Personal information
- Born: 23 December 1989 (age 36) Galashiels, Scotland, United Kingdom
- Occupation: National Hunt jockey

Horse racing career
- Sport: Horse racing

Major racing wins
- 2013 Grand National

Significant horses
- Auroras Encore

= Ryan Mania =

British National Hunt jockey

Ryan Mania (born 23 December 1989) is a British National Hunt jockey from Galashiels, most famous for winning the 2013 Grand National on the Sue Smith-trained Auroras Encore, at starting odds of 66/1.

==Early life and career==
Mania was born in 1989, in Galashiels, Scotland to joiner Kevin and mental health worker Lesley Mania, who first sat him on a Shetland pony aged three. He began working with point-to-point horses aged 12, and rode for Peter Monteith and subsequently for Howard Johnson, before Johnson lost his trainer's licence at the end of 2011.

At this point he left jump racing to work for his local hunt, the Fife Foxhounds as whipper-in. But over the winter, he started feeling he was missing out after seeing horses running which he had ridden previously and, encouraged by his agent, Bruce Jeffrey, he returned to ride for Sue Smith.

==2013 Grand National==
Mania had his first ride in the Grand National in 2013, and was the unexpected winner, riding 66/1 outsider Auroras Encore, and winning by nine lengths. As a 23-year-old, he was one of the youngest people to ever win the Grand National, and was also the first Scottish jockey to win the race for 117 years. He had previously been beaten by a head on the horse in the 2012 Scottish Grand National.

He made further headlines through a fall on a different horse for Sue Smith the following day, which saw him airlifted to the Royal Victoria Infirmary hospital with suspected neck and back injuries. It was later discovered he had fractured a vertebra at the base of his neck.
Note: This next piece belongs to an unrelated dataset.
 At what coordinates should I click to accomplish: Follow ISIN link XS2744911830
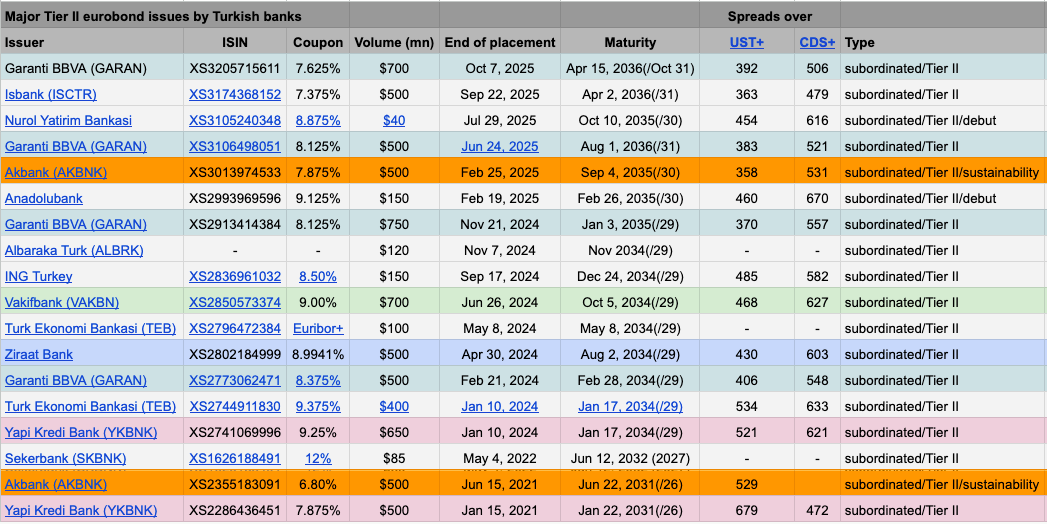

He returned to race riding on the first day of the Scottish Grand National meeting at Ayr on 19 April 2013.

==Retirement==
Mania announced his retirement from riding in November 2014 at the age of 25, citing problems maintaining his riding weight as the main reason and saying that he no longer got a "kick out of winning" After retiring from jump racing he worked as a kennel huntsman for the Braes of Derwent Hunt and as master huntsman for the Berwickshire hunt.

During his retirement he rode in a charity race at Aintree, the scene of his Grand National triumph, in aid of the Countryside Alliance. He also had a spell as assistant trainer to Sandy Thomson, a National Hunt trainer in the Scottish Borders.

==Comeback to racing==
Mania made his comeback as a National Hunt jockey in October 2019, citing improvements in sports nutrition which allowed him to manage his weight more effectively than previously, as well as family influences and rediscovering his appreciation of the sport. The first race of his comeback was aboard Fair Minx at Ayr with his mount finishing seventh of ten runners.

Mania rode Hill Sixteen at the 2023 Grand National who fell at the first fence and died almost immediately from their injuries.